▶ **Work to be completed**: For this exercise, retype the lines from the one that holds "Given: Switch to the VK browser tab" through the one that holds "Given: Open the Configure subplots dialog" in the records below, both included, exactly and without pictures.

▶ **Recorded information**:
________________________
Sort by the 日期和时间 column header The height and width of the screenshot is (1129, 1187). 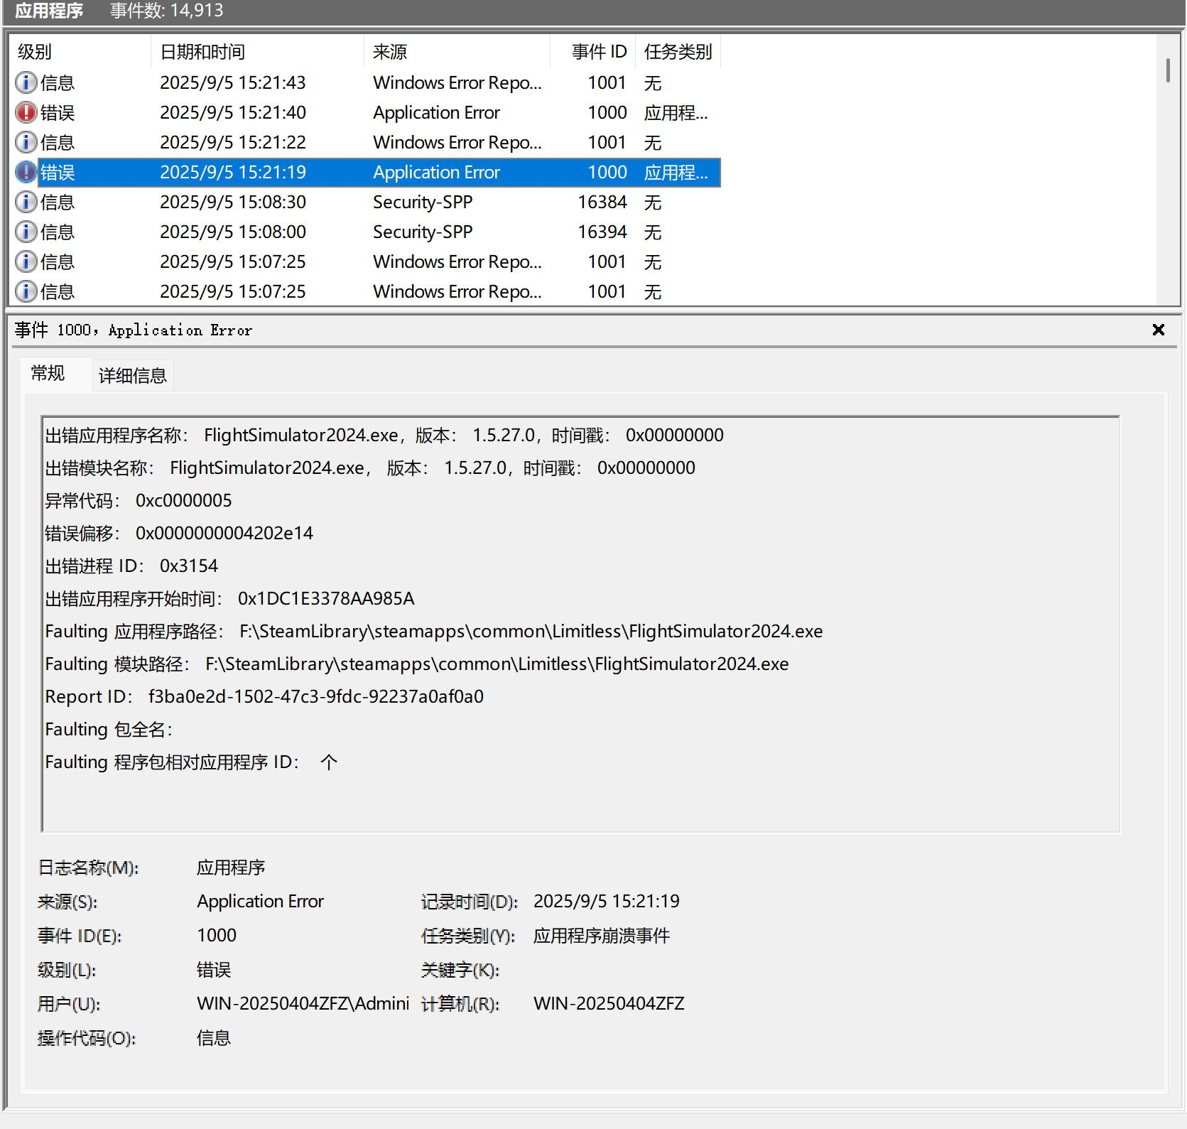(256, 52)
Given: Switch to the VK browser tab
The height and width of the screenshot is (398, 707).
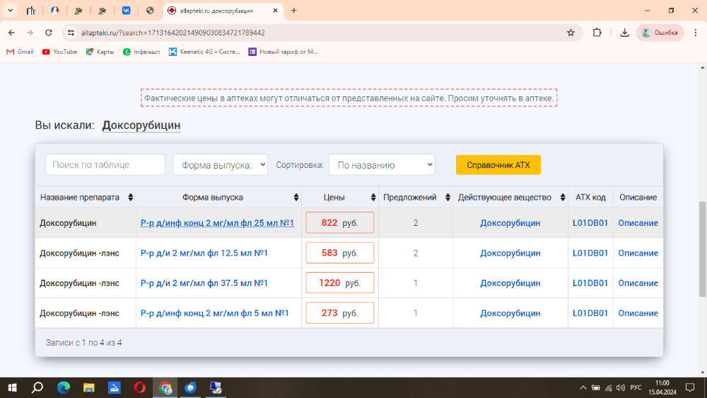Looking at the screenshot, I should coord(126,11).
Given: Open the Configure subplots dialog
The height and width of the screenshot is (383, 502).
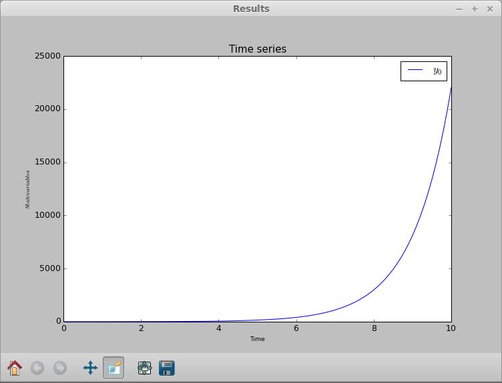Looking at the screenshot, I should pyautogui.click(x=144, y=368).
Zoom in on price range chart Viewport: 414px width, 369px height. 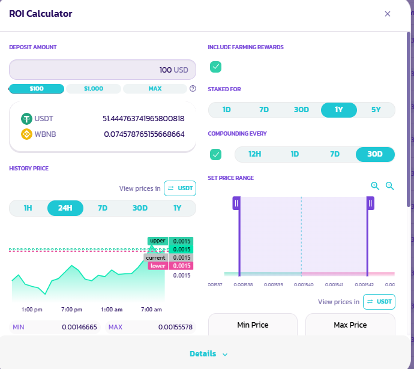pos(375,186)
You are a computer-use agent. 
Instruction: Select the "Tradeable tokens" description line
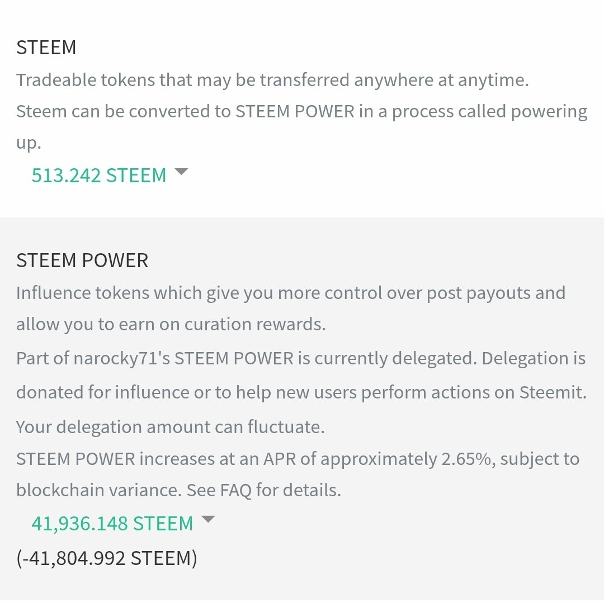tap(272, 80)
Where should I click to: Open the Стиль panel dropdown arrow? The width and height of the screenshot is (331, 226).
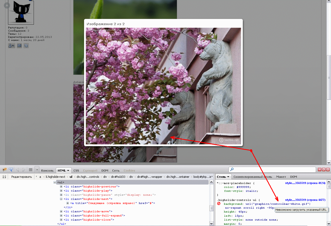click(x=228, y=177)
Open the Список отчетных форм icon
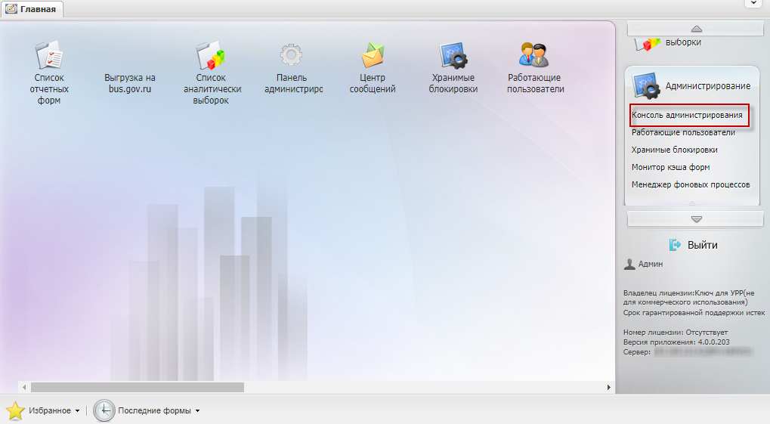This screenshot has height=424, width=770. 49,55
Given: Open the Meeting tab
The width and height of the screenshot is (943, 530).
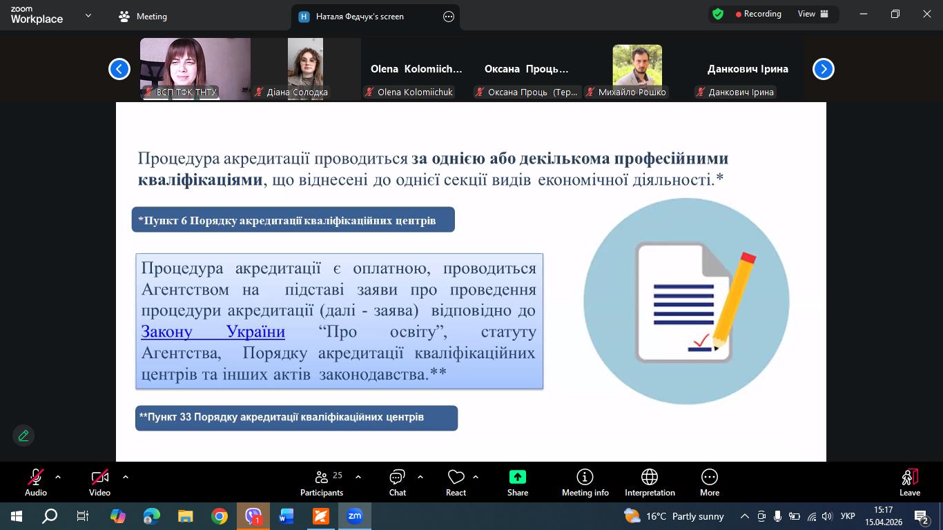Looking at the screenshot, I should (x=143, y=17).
________________________
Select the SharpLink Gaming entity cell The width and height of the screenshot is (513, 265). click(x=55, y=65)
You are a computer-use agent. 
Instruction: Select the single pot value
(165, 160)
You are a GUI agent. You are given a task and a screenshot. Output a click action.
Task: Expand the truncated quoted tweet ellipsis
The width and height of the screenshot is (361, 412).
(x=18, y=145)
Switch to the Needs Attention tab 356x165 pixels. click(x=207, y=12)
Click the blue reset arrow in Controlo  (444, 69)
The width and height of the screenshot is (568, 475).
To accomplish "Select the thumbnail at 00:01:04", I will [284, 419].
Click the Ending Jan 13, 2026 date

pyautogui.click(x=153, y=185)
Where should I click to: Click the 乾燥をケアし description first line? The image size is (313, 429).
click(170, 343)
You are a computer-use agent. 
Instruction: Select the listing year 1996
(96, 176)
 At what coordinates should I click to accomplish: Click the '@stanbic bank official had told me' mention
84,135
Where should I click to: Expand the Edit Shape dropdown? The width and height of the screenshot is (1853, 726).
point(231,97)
________________________
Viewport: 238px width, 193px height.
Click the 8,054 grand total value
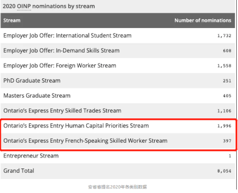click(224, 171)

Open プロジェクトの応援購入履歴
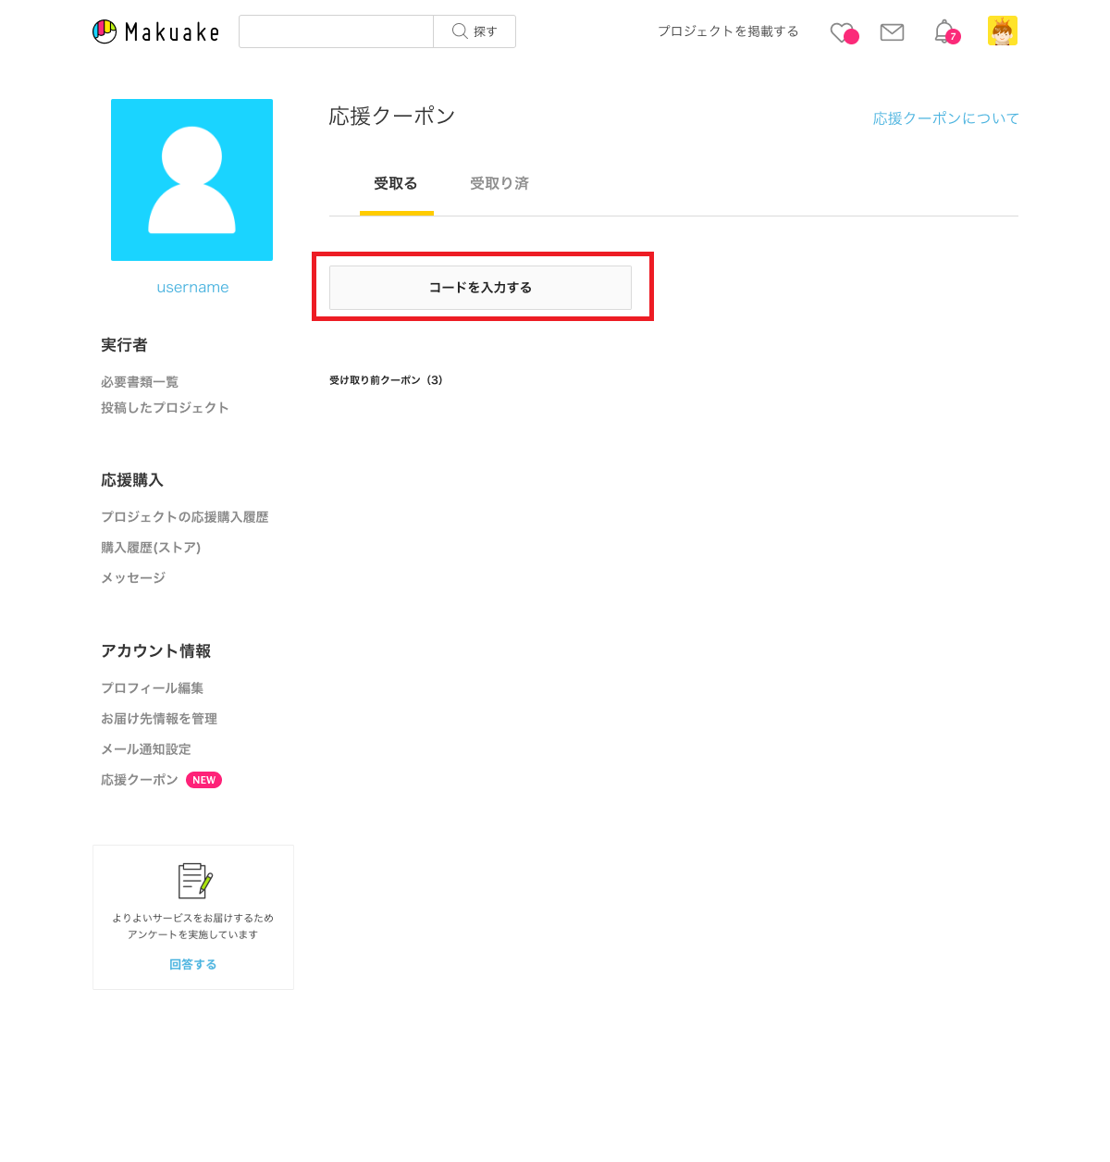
________________________
▶ **Task result**:
Given: Switch to the VK browser tab
The height and width of the screenshot is (398, 707).
Looking at the screenshot, I should coord(126,11).
Given: Open the Configure subplots dialog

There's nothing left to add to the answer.